- WORK INSTRUCTIONS -
Would you transcribe all of the data exactly, down to the last character?
──────
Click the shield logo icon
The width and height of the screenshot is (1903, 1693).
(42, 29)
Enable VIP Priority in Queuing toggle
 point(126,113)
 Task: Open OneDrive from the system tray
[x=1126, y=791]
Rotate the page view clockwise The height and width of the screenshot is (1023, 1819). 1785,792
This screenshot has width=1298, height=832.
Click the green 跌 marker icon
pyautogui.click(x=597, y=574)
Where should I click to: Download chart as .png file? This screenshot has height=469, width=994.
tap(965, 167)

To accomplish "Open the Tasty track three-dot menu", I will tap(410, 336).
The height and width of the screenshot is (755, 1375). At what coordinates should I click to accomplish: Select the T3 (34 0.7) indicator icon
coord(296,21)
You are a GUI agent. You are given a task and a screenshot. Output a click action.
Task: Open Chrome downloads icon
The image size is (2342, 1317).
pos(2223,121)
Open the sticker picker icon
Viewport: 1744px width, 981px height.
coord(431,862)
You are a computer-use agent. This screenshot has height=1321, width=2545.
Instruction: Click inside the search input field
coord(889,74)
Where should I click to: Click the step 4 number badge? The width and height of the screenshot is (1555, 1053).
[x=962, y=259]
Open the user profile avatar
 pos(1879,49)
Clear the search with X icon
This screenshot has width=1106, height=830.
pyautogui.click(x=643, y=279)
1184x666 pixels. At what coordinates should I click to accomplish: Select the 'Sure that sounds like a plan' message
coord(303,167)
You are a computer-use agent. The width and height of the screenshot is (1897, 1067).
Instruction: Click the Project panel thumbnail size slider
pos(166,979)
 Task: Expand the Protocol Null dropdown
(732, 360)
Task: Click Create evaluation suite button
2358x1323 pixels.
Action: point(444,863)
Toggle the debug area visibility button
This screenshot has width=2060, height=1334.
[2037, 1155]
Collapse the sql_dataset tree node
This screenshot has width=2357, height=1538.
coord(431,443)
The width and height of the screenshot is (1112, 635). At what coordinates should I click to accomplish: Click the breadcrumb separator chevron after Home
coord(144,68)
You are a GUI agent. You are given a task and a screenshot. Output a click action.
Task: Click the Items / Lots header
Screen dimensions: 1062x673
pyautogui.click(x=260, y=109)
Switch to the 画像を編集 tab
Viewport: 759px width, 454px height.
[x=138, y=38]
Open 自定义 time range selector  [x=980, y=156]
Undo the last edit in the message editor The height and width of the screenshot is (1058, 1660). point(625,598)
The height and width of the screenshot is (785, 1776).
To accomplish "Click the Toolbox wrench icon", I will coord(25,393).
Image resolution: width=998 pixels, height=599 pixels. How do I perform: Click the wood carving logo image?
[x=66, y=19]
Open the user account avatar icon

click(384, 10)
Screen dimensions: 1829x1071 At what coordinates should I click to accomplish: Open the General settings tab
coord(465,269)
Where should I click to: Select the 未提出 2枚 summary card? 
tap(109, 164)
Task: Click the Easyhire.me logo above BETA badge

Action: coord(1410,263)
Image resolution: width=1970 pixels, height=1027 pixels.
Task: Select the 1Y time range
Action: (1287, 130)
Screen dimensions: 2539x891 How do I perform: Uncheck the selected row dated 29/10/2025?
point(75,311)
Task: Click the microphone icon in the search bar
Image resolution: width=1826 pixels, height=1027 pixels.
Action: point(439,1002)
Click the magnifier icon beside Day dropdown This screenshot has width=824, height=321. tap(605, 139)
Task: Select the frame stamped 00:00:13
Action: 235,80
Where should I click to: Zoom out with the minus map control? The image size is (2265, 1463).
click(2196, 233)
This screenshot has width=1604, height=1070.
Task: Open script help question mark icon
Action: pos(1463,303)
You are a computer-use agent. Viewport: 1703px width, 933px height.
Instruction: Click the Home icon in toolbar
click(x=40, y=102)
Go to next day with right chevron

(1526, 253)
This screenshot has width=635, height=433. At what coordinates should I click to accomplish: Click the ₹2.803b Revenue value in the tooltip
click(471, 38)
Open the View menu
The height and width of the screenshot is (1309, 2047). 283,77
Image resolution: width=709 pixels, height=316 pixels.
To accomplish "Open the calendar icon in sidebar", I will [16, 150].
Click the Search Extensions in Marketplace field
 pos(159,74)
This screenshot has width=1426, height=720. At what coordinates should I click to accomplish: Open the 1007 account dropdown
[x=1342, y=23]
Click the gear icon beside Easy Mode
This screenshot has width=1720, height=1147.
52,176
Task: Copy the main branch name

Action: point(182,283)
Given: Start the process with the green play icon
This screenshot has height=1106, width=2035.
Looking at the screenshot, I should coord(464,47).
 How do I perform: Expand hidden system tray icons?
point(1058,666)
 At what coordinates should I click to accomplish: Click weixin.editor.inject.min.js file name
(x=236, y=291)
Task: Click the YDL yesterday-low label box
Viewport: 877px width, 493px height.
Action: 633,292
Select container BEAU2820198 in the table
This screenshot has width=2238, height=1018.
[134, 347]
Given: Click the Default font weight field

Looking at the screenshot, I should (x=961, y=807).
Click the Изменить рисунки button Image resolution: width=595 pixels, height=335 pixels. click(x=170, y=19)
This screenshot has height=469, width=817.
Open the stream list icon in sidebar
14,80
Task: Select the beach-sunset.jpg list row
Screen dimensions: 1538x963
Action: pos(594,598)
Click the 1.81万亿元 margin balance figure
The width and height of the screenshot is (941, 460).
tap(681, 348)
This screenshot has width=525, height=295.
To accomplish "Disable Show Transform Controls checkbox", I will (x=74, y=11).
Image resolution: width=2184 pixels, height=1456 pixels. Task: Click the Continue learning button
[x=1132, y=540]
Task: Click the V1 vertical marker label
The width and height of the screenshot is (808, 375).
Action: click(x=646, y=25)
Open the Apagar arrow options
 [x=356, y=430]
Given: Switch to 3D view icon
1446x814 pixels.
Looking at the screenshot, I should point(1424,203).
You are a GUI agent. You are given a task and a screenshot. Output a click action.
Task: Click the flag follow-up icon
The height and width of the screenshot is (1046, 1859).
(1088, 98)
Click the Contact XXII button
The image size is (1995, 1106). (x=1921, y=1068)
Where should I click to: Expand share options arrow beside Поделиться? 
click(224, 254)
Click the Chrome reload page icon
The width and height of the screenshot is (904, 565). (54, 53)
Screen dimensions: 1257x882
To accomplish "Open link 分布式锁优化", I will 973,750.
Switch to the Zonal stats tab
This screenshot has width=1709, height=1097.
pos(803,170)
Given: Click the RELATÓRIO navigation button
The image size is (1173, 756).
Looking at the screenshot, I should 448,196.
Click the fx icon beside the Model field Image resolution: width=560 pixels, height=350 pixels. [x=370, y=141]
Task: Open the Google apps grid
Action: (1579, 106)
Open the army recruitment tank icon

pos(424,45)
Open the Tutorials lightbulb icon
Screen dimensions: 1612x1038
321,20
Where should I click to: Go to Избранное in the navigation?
──────
- WRITTEN SOLUTION -
Click the shield logo icon
The width and height of the screenshot is (1903, 1693).
(42, 29)
Enable VIP Priority in Queuing toggle
 point(126,113)
 Task: Open OneDrive from the system tray
[x=1126, y=791]
Rotate the page view clockwise The height and width of the screenshot is (1023, 1819). 1785,792
This screenshot has width=1298, height=832.
Click the green 跌 marker icon
pyautogui.click(x=597, y=574)
Where should I click to: Download chart as .png file? This screenshot has height=469, width=994.
tap(965, 167)

To accomplish "Open the Tasty track three-dot menu", I will tap(410, 336).
The height and width of the screenshot is (755, 1375). At what coordinates should I click to accomplish: Select the T3 (34 0.7) indicator icon
coord(296,21)
You are a GUI agent. You are given a task and a screenshot. Output a click action.
Task: Open Chrome downloads icon
The image size is (2342, 1317).
pos(2223,121)
Open the sticker picker icon
Viewport: 1744px width, 981px height.
coord(431,862)
You are a computer-use agent. This screenshot has height=1321, width=2545.
Instruction: Click inside the search input field
coord(889,74)
Where should I click to: Click the step 4 number badge? The width and height of the screenshot is (1555, 1053).
[x=962, y=259]
Open the user profile avatar
 pos(1879,49)
Clear the search with X icon
This screenshot has width=1106, height=830.
pyautogui.click(x=643, y=279)
1184x666 pixels. At what coordinates should I click to accomplish: Select the 'Sure that sounds like a plan' message
coord(303,167)
You are a computer-use agent. The width and height of the screenshot is (1897, 1067).
Instruction: Click the Project panel thumbnail size slider
pos(166,979)
 Task: Expand the Protocol Null dropdown
(732, 360)
Task: Click Create evaluation suite button
2358x1323 pixels.
Action: point(444,863)
Toggle the debug area visibility button
This screenshot has width=2060, height=1334.
[2037, 1155]
Collapse the sql_dataset tree node
This screenshot has width=2357, height=1538.
coord(431,443)
The width and height of the screenshot is (1112, 635). At what coordinates should I click to accomplish: Click the breadcrumb separator chevron after Home
coord(144,68)
You are a GUI agent. You are given a task and a screenshot. Output a click action.
Task: Click the Items / Lots header
Screen dimensions: 1062x673
pyautogui.click(x=260, y=109)
Switch to the 画像を編集 tab
Viewport: 759px width, 454px height.
[x=138, y=38]
Open 自定义 time range selector  [x=980, y=156]
Undo the last edit in the message editor The height and width of the screenshot is (1058, 1660). point(625,598)
The height and width of the screenshot is (785, 1776).
To accomplish "Click the Toolbox wrench icon", I will coord(25,393).
Image resolution: width=998 pixels, height=599 pixels. How do I perform: Click the wood carving logo image?
[x=66, y=19]
Open the user account avatar icon

click(384, 10)
Screen dimensions: 1829x1071 At what coordinates should I click to accomplish: Open the General settings tab
coord(465,269)
Where should I click to: Select the 未提出 2枚 summary card? 
tap(109, 164)
Task: Click the Easyhire.me logo above BETA badge

Action: coord(1410,263)
Image resolution: width=1970 pixels, height=1027 pixels.
Task: Select the 1Y time range
Action: (1287, 130)
Screen dimensions: 2539x891 How do I perform: Uncheck the selected row dated 29/10/2025?
point(75,311)
Task: Click the microphone icon in the search bar
Image resolution: width=1826 pixels, height=1027 pixels.
Action: point(439,1002)
Click the magnifier icon beside Day dropdown This screenshot has width=824, height=321. tap(605, 139)
Task: Select the frame stamped 00:00:13
Action: 235,80
Where should I click to: Zoom out with the minus map control? The image size is (2265, 1463).
click(2196, 233)
This screenshot has width=1604, height=1070.
Task: Open script help question mark icon
Action: pos(1463,303)
You are a computer-use agent. Viewport: 1703px width, 933px height.
Instruction: Click the Home icon in toolbar
click(x=40, y=102)
Go to next day with right chevron

(1526, 253)
This screenshot has width=635, height=433. At what coordinates should I click to accomplish: Click the ₹2.803b Revenue value in the tooltip
click(471, 38)
Open the View menu
The height and width of the screenshot is (1309, 2047). 283,77
Image resolution: width=709 pixels, height=316 pixels.
To accomplish "Open the calendar icon in sidebar", I will [16, 150].
Click the Search Extensions in Marketplace field
 pos(159,74)
This screenshot has width=1426, height=720. At what coordinates should I click to accomplish: Open the 1007 account dropdown
[x=1342, y=23]
Click the gear icon beside Easy Mode
This screenshot has width=1720, height=1147.
52,176
Task: Copy the main branch name

Action: point(182,283)
Given: Start the process with the green play icon
This screenshot has height=1106, width=2035.
Looking at the screenshot, I should coord(464,47).
 How do I perform: Expand hidden system tray icons?
point(1058,666)
 At what coordinates should I click to accomplish: Click weixin.editor.inject.min.js file name
(x=236, y=291)
Task: Click the YDL yesterday-low label box
Viewport: 877px width, 493px height.
Action: 633,292
Select container BEAU2820198 in the table
This screenshot has width=2238, height=1018.
[134, 347]
Given: Click the Default font weight field

Looking at the screenshot, I should (x=961, y=807).
Click the Изменить рисунки button Image resolution: width=595 pixels, height=335 pixels. click(x=170, y=19)
This screenshot has height=469, width=817.
Open the stream list icon in sidebar
14,80
Task: Select the beach-sunset.jpg list row
Screen dimensions: 1538x963
Action: pos(594,598)
Click the 1.81万亿元 margin balance figure
The width and height of the screenshot is (941, 460).
tap(681, 348)
This screenshot has width=525, height=295.
To accomplish "Disable Show Transform Controls checkbox", I will (x=74, y=11).
Image resolution: width=2184 pixels, height=1456 pixels. Task: Click the Continue learning button
[x=1132, y=540]
Task: Click the V1 vertical marker label
The width and height of the screenshot is (808, 375).
Action: click(x=646, y=25)
Open the Apagar arrow options
 [x=356, y=430]
Given: Switch to 3D view icon
1446x814 pixels.
Looking at the screenshot, I should point(1424,203).
You are a GUI agent. You are given a task and a screenshot. Output a click action.
Task: Click the flag follow-up icon
The height and width of the screenshot is (1046, 1859).
(1088, 98)
Click the Contact XXII button
The image size is (1995, 1106). (x=1921, y=1068)
Where should I click to: Expand share options arrow beside Поделиться? 
click(224, 254)
Click the Chrome reload page icon
The width and height of the screenshot is (904, 565). (54, 53)
Screen dimensions: 1257x882
To accomplish "Open link 分布式锁优化", I will 973,750.
Switch to the Zonal stats tab
This screenshot has width=1709, height=1097.
pos(803,170)
Given: Click the RELATÓRIO navigation button
The image size is (1173, 756).
Looking at the screenshot, I should 448,196.
Click the fx icon beside the Model field Image resolution: width=560 pixels, height=350 pixels. [x=370, y=141]
Task: Open the Google apps grid
Action: (1579, 106)
Open the army recruitment tank icon

pos(424,45)
Open the Tutorials lightbulb icon
Screen dimensions: 1612x1038
321,20
Where should I click to: Go to Избранное in the navigation?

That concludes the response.